Cheesy Balogna writes "Microsoft has just released seven advisories — all rated critical — with patches for at least 19 vulnerabilities affecting the Windows operating system, the widely deployed Office productivity suite and the dominant Internet Explorer browser. Six of the 19 vulnerabilities affect Windows Vista. 'There are patches for 7 different vulnerabilities that could lead to code execution attacks against Word, Excel and Office. Users of Microsoft Exchange are also urged to pay attention to one of the critical bulletins, which cover 4 different flaws. A cumulative IE update addresses six potentially dangerous bugs. There are the six that apply to IE 7 on Windows Vista. The last bulletin in this month's batch apples to CAPICOM (Cryptographic API Component Object Model) and could also put users at risk of complete system hijack attacks.'"

2 of 307 comments (clear)

  1. Summary was incorrect by SEMW · · Score: 4, Informative

    Actually, the summary was incorrect regarding Vista: at least one of the vulnerabilities in question ("Uninitialized Memory Corruption Vulnerability CVE-2007-0944") is not present in Vista, and contrary to the summary's implication, only two out of the Vista vulnerabilities (CVE-2007-0945 and CVE-2007-2221) are rated critical.

    Not, of course, that this excuses MS in any way (two is still two too many), but the summary was still rather misleading.

    --
    What's purple and commutes?
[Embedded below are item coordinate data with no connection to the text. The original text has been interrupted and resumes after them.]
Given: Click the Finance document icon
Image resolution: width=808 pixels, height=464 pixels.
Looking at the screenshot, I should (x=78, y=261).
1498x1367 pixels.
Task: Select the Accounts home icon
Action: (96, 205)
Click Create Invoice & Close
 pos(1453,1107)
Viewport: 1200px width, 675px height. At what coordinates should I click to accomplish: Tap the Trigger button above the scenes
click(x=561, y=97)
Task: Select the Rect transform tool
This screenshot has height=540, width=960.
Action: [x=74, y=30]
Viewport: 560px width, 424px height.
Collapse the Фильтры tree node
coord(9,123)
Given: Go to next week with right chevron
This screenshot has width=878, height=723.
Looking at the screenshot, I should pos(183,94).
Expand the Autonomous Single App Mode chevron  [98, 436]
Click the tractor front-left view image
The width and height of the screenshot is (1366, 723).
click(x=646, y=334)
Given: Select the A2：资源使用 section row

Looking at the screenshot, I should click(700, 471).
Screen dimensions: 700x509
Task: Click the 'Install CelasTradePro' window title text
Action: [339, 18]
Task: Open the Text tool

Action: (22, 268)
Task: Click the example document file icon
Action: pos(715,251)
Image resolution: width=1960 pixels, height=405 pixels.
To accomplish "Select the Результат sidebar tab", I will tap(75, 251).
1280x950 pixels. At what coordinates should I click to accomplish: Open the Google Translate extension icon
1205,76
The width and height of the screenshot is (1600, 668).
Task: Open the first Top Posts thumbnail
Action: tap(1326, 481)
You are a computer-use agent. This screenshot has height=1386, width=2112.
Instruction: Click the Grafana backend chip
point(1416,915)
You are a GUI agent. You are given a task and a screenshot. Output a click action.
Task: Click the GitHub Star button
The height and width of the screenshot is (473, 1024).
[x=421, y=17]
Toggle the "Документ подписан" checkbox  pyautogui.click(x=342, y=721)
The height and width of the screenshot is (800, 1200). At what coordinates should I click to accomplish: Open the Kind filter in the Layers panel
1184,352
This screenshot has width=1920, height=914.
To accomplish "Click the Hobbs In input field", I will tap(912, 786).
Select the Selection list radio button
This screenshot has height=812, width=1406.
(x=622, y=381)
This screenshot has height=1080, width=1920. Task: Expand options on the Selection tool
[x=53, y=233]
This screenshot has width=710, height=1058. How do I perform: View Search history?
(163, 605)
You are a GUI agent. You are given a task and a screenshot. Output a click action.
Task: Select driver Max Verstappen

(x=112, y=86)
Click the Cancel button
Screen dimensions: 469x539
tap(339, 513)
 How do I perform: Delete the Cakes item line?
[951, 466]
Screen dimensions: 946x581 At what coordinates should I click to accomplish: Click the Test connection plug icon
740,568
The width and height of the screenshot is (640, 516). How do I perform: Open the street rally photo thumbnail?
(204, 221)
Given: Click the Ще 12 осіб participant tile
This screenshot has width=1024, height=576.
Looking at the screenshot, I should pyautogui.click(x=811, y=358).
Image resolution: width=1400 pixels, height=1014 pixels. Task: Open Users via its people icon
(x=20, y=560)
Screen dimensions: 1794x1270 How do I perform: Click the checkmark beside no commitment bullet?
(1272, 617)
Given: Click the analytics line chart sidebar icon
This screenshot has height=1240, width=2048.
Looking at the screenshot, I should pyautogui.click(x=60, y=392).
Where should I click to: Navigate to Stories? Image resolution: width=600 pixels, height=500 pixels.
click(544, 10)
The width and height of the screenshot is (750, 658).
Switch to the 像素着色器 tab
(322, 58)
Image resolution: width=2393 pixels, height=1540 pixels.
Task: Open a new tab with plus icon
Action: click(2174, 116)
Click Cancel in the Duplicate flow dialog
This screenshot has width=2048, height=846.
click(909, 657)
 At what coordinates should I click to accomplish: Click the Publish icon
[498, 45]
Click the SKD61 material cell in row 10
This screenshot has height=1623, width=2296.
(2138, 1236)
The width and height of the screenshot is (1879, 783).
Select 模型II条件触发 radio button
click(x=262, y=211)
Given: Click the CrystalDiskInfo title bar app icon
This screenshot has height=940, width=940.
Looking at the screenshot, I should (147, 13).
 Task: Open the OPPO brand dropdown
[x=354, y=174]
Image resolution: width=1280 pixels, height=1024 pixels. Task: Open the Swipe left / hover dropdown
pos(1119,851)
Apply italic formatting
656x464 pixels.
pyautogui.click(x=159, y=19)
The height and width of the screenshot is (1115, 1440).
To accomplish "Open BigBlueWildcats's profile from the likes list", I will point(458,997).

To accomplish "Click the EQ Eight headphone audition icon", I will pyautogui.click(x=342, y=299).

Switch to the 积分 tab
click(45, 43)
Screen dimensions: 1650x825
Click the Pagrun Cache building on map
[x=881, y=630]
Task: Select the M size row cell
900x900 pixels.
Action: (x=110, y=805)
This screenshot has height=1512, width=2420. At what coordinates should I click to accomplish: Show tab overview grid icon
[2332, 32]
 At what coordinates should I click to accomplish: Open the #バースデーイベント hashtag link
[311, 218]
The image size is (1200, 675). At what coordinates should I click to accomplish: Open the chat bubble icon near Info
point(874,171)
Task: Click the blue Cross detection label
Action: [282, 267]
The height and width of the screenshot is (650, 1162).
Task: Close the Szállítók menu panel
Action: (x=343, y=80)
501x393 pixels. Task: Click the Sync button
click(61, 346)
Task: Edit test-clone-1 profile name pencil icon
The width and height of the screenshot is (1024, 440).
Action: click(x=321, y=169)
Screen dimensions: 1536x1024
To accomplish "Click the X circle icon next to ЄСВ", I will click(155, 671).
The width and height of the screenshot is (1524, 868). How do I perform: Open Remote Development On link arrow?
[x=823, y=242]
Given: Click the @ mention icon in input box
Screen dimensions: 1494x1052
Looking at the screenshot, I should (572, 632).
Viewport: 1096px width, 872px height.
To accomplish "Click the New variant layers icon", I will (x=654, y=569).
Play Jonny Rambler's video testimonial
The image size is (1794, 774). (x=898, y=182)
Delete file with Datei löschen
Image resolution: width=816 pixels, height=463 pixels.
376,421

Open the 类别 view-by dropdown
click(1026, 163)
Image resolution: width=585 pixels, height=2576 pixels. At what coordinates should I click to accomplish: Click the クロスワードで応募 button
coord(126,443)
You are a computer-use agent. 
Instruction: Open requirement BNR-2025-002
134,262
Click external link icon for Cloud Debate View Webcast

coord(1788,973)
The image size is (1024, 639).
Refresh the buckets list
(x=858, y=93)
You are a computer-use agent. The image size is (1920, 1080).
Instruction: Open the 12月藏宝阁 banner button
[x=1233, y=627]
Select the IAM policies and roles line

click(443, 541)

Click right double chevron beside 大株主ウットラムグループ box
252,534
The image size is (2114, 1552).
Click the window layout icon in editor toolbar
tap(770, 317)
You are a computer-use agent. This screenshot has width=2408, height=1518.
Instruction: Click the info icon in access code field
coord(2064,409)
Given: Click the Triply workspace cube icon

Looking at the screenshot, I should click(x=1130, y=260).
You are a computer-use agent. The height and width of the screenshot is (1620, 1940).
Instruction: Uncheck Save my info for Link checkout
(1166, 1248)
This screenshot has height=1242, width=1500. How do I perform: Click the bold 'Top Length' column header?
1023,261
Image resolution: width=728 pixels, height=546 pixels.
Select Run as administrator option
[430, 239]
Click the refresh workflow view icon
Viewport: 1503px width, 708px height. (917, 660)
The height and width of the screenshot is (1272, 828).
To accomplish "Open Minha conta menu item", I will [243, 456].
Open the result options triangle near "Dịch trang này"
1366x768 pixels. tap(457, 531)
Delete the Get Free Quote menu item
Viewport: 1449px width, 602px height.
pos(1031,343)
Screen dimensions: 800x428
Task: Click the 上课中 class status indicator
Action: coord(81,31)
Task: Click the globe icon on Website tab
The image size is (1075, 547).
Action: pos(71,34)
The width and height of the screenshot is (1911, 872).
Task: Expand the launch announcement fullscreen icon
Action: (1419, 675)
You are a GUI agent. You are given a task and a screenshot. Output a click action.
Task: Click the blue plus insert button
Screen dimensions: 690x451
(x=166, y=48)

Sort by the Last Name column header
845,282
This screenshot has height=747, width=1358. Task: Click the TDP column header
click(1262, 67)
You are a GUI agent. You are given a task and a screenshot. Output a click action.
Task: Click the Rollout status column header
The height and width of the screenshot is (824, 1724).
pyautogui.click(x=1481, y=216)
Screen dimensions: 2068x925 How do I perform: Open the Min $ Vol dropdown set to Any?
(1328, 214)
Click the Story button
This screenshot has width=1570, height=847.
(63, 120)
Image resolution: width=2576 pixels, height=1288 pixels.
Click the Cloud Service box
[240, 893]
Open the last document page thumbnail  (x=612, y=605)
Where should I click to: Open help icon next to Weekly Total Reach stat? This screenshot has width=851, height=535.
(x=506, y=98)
An Abelian grape.
  2. Only One of the Vista Bugs was "Critical" by ThinkFr33ly · · Score: 4, Informative

    Only 1 of the 6 bugs that affected Vista was rated "critical". (Critical is typically reserved for bugs that could allow somebody to remotely take over the machine.)

    In the case of the one bug that was rated critical, the rating was dependent on several mitigating factors, including that the user running as full admin with UAC turned off. (Obviously not the default configuration.)

    Only in that scenario could the machine be compromised, and even then the successful execution of exploit code was unlikely thanks to ASLR and various other security measures. It was far more likely to simply cause a browser crash.

    Considering Vista has been out since November of last year, its security record so far as been extremely impressive.